In the rush, the princess ran from the room, her composure undone and her tears running free. Feeling sick in his gut, his head hung in shame, the Rambling Man stepped out from the room—to encounter the Sea Prince, and a small entourage of his elite guards. Each was armed and dangerous-looking.
“You've brought shame with you, Rambling Man,” scorned the Sea Prince. “You entered our sanctuary of happiness and tranquility and tainted it with your foul politics and proposals. Your mere presence disrupts my fiancée.”

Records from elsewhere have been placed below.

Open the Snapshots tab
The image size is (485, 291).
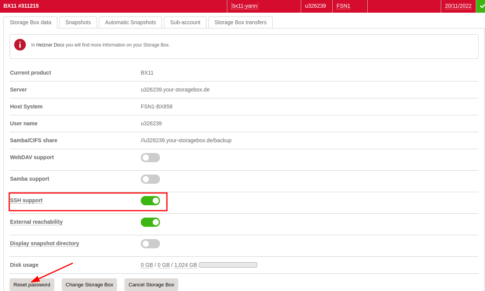click(78, 22)
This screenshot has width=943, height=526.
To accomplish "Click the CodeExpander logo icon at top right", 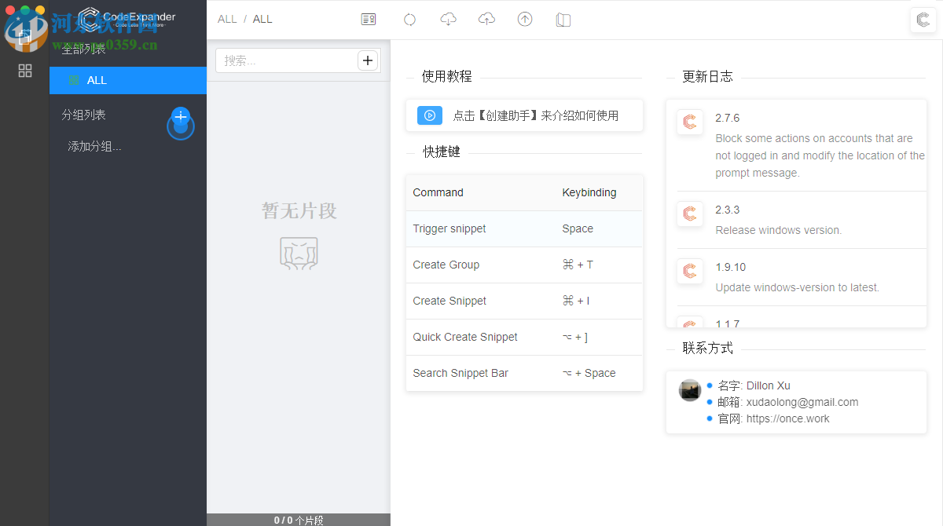I will coord(923,20).
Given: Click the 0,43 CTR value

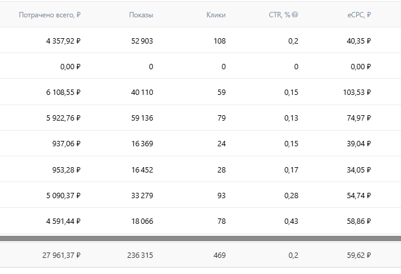Looking at the screenshot, I should 292,221.
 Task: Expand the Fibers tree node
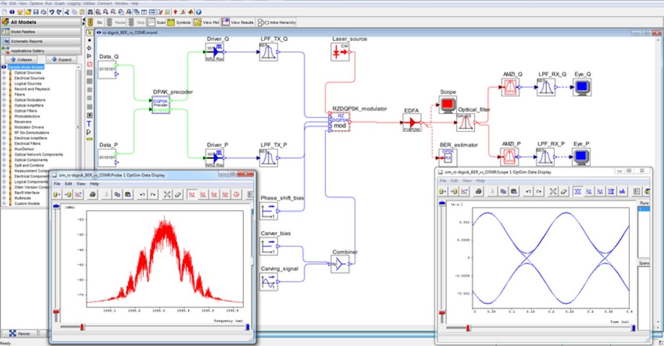pyautogui.click(x=5, y=94)
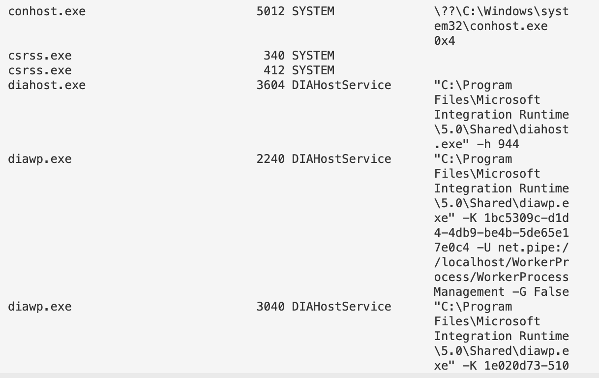
Task: Select the csrss.exe entry with PID 340
Action: coord(40,56)
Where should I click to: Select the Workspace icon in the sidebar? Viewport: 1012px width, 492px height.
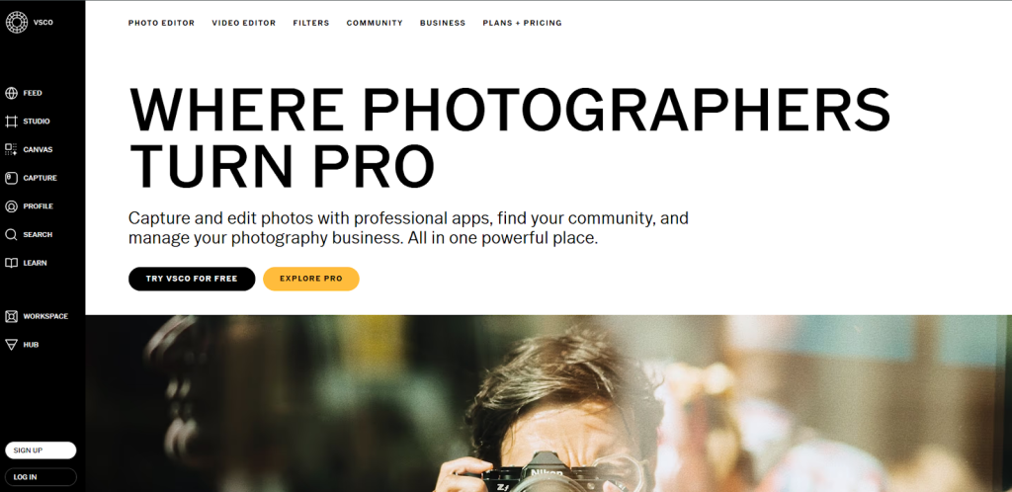11,316
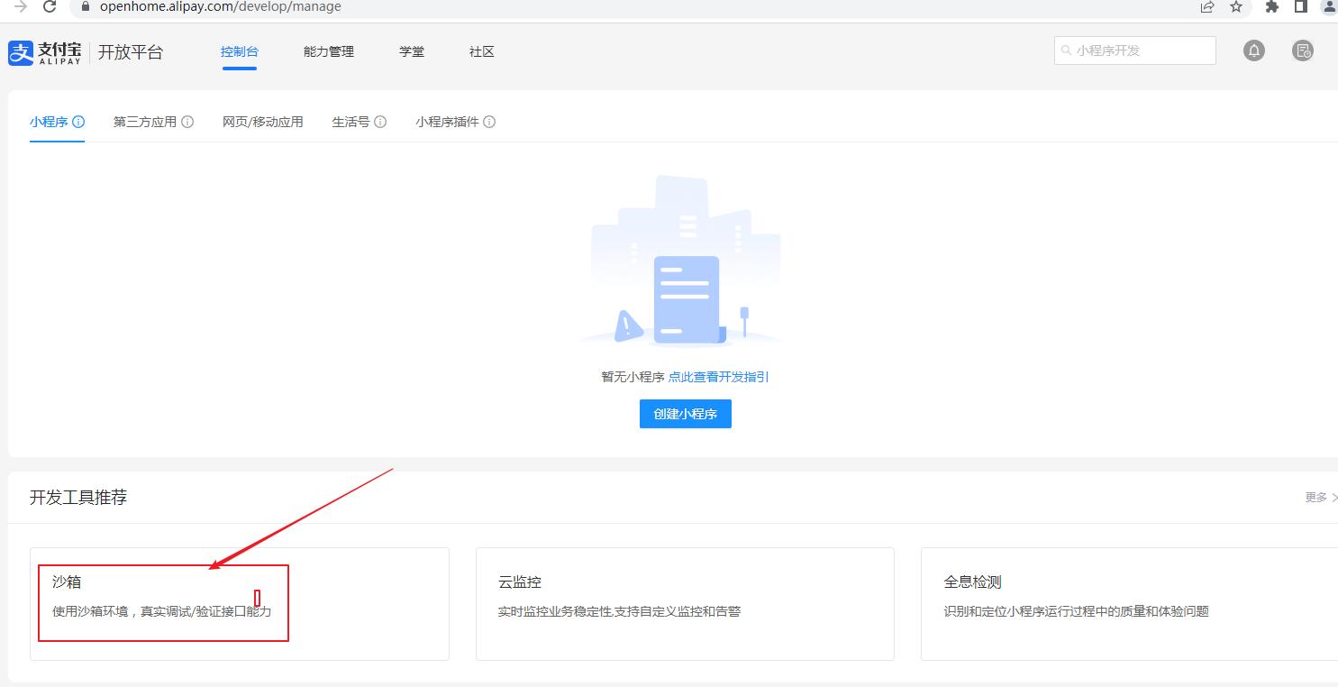Switch to the 能力管理 section
This screenshot has width=1338, height=687.
(329, 51)
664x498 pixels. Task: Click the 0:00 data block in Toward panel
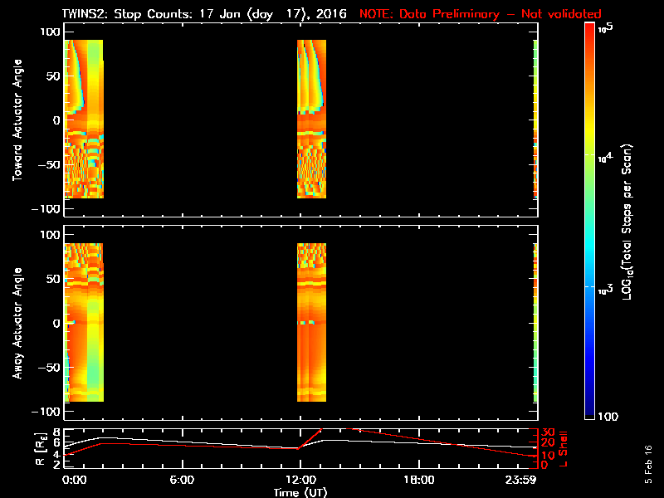84,119
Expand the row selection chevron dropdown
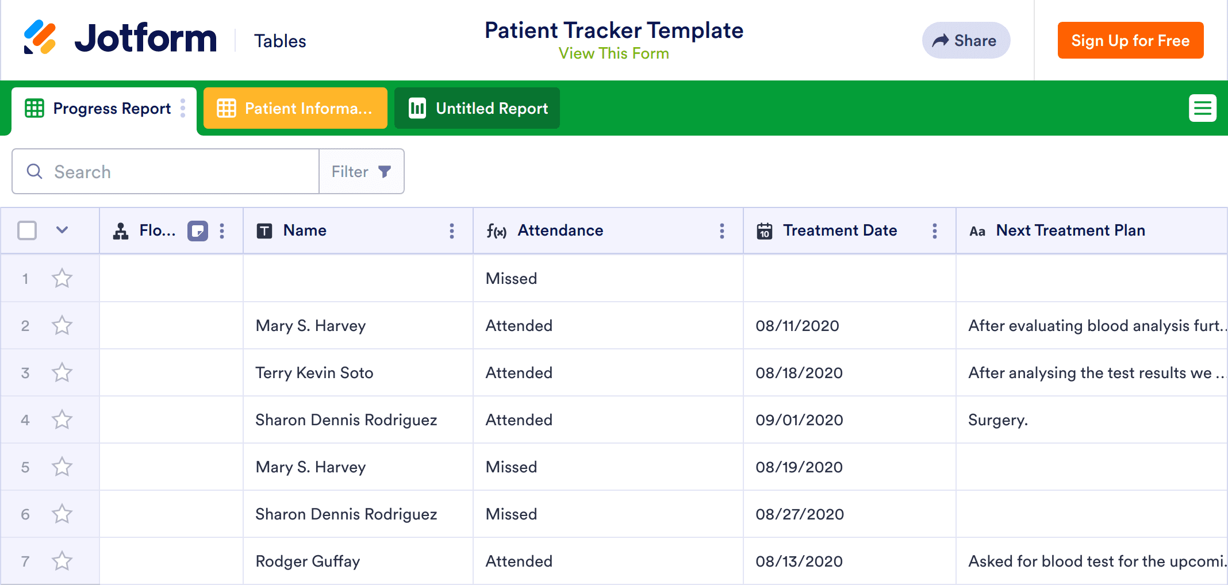1228x585 pixels. (x=62, y=230)
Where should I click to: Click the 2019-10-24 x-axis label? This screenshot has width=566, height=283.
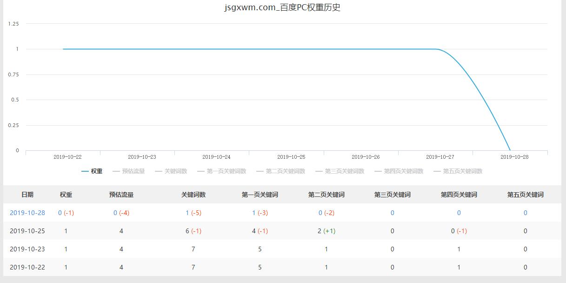pos(216,157)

“That's right,” sneered the young prince, arrogantly. “She was quick to accept my offer of marriage once she saw what beautiful things I could offer her. I promised her a lifetime of happiness, where nothing would ever disturb her, and she simply could not refuse me. We're to be wed in only a week.”
The Rambling Man chewed that over thoughtfully, heart still heavy with shame. Then a moment later, he resigned with a huge sigh. “If that is what the princess wishes.”
“Indeed,” the Sea Prince leered. “But you've come here, and disturbed my princess, and my promise. The punishment, you'll find, is quite severe. Guards! Throw him into the dungeons. Lock him away where he can harm no one!”
Then, a moment later, the Prince's evil grin widened, splitting his face horrifically. “Prepare him for my pet, Barlow. It's been some time since he had some fun. That way he'd be sure not to disturb our marriage, and by the time the baby arrives, he should be nothing more than a memory.”
“Wait, what?” cried the Rambling Man, startled and disbelieving. His head shot upright, his eyes wide and searching, agonized by what he heard. “It can't be!”
“Afraid so,” replied the Sea Prince, turning to face the Rambling Man once more. His expression was suddenly sobered; his evil sneer wiped clean from his face. He looked far from pleased to deliver the news.
“How dare you steal away the innocence of the princess before marriage!” yelled the Rambling Man in a fit of rage. The guards restrained him as he spit and cursed and raged at the Sea Prince, his own composure lost.
“But that is just the thing,” replied the Sea Prince morosely. His face was downcast, and his voice quiet, heavy with sorrow. He looked pointedly upon the Rambling Man, genuine disappointment showing through in his eyes.
“She was already with child when she had arrived here.”